But he pushed her away. “No, no! leave me, have nothing more to do with me; I have never been anything but a burden to you. When I think that you were making yourself a drudge, a slave, while I was attending college — oh! to what miserable use have I turned that education! And I was near bringing dishonor on our name; I shudder to think where I might be now, had you not beggared yourself to pay for my extravagance and folly.”

Her smile came back to her face, together with her serenity.

“Is that all? Your sleep don’t seem to have done you good, my poor friend. But since that is all gone and past, forget it! Are you not doing your duty now, like a good Frenchman? I am very proud of you, I assure you, now that you are a soldier.”

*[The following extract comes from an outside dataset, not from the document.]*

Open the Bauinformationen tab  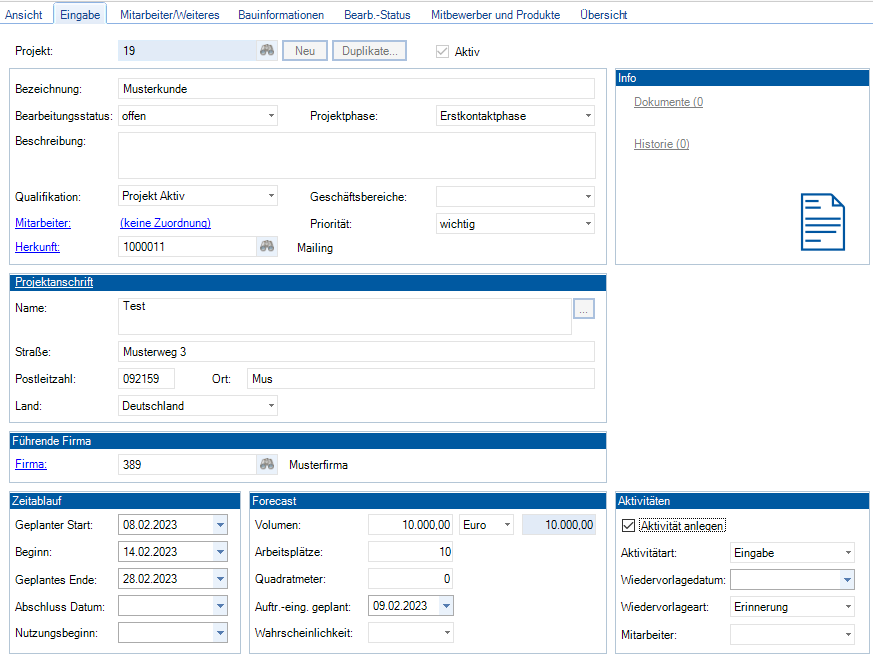[281, 15]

She had turned toward Jean, as if to ask him to come to her assistance, and he looked at her with some surprise that she appeared to him less beautiful than yesterday; she was paler, thinner, now that the glamour was no longer in his drowsy eyes. The one striking point that remained unchanged was her resemblance to her brother, and yet the difference in their two natures was never more strongly marked than at that moment; he, weak and nervous as a woman, swayed by the impulse of the hour, displaying in his person all the fitful and emotional temperament of his nation, vibrating from one moment to another between the loftiest enthusiasm and the most abject despair; she, the patient, indomitable housewife, such an inconsiderable little creature in her resignation and self-effacement, meeting adversity with a brave face and eyes full of inexpugnable courage and resolution, fashioned from the stuff of which heroes are made.

“Proud of me!” cried Maurice. “Ah! truly, you have great reason to be. For a month and more now we have been flying, like the cowards that we are!”

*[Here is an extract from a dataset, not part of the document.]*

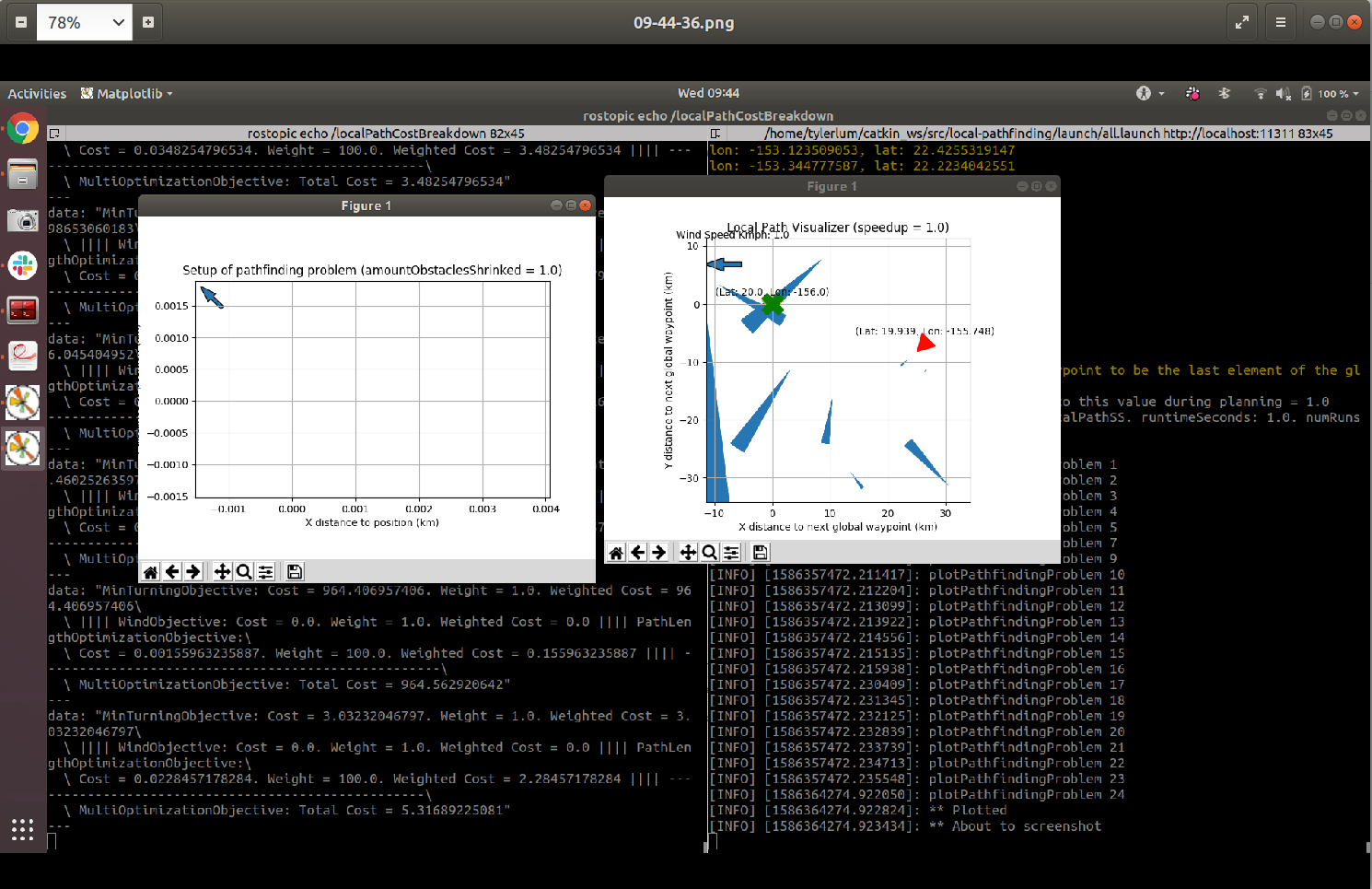Step back a view in Local Path Visualizer toolbar

[x=637, y=552]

“What of it? we are not the only ones,” said Jean with his practical common sense; “we do what we are told to do.”

But the young man broke out more furiously than ever: “I have had enough of it, I tell you! Our imbecile leaders, our continual defeats, our brave soldiers led like sheep to the slaughter — is it not enough, seeing all these things, to make one weep tears of blood? We are here now in Sedan, caught in a trap from which there is no escape; you can see the Prussians closing in on us from every quarter, and certain destruction is staring us in the face; there is no hope, the end is come. No! I shall remain where I am; I may as well be shot as a deserter. Jean, do you go, and leave me here. No! I won’t go back there; I will stay here.”

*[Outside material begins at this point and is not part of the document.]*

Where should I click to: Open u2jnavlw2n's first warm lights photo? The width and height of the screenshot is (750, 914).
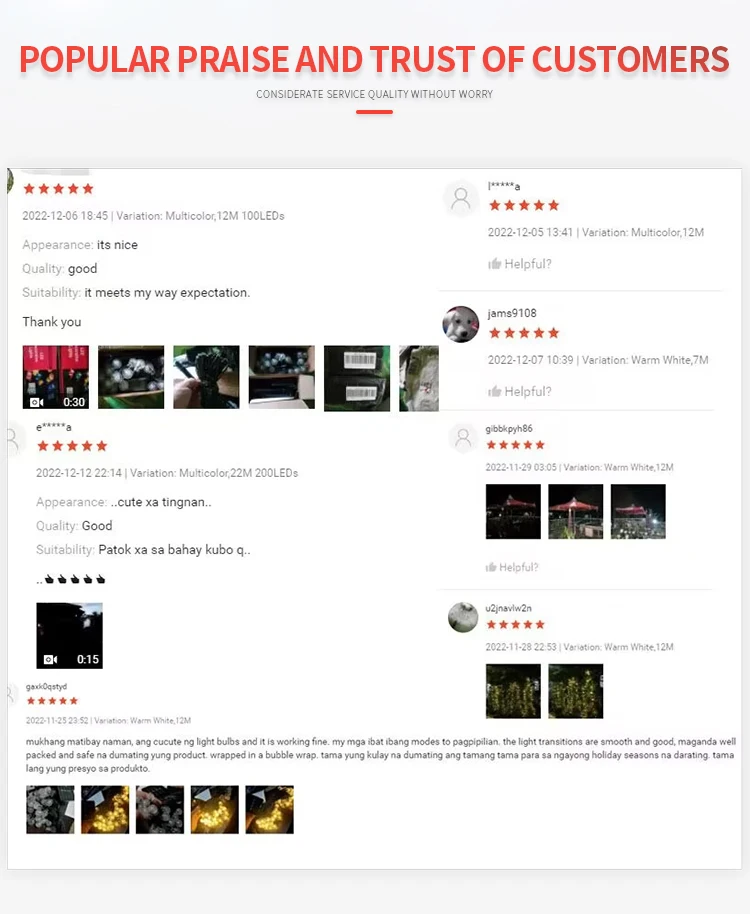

He sank upon the pillow in a renewed outpour of tears. It was an utter breakdown of the nervous system, sweeping everything before it, one of those sudden lapses into hopelessness to which he was so subject, in which he despised himself and all the world. His sister, knowing as she did the best way of treating such crises, kept an unruffled face.

“That would not be a nice thing to do, dear Maurice — desert your post in the hour of danger.”

He rose impetuously to a sitting posture: “Then give me my musket! I will go and blow my brains out; that will be the shortest way of ending it.” Then, pointing with outstretched arm to Weiss, where he sat silent and motionless, he said: “There! that is the only sensible man I have seen; yes, he is the only one who saw things as they were. You remember what he said to me, Jean, at Mulhausen, a month ago?”

“It is true,” the corporal assented; “the gentleman said we should be beaten.”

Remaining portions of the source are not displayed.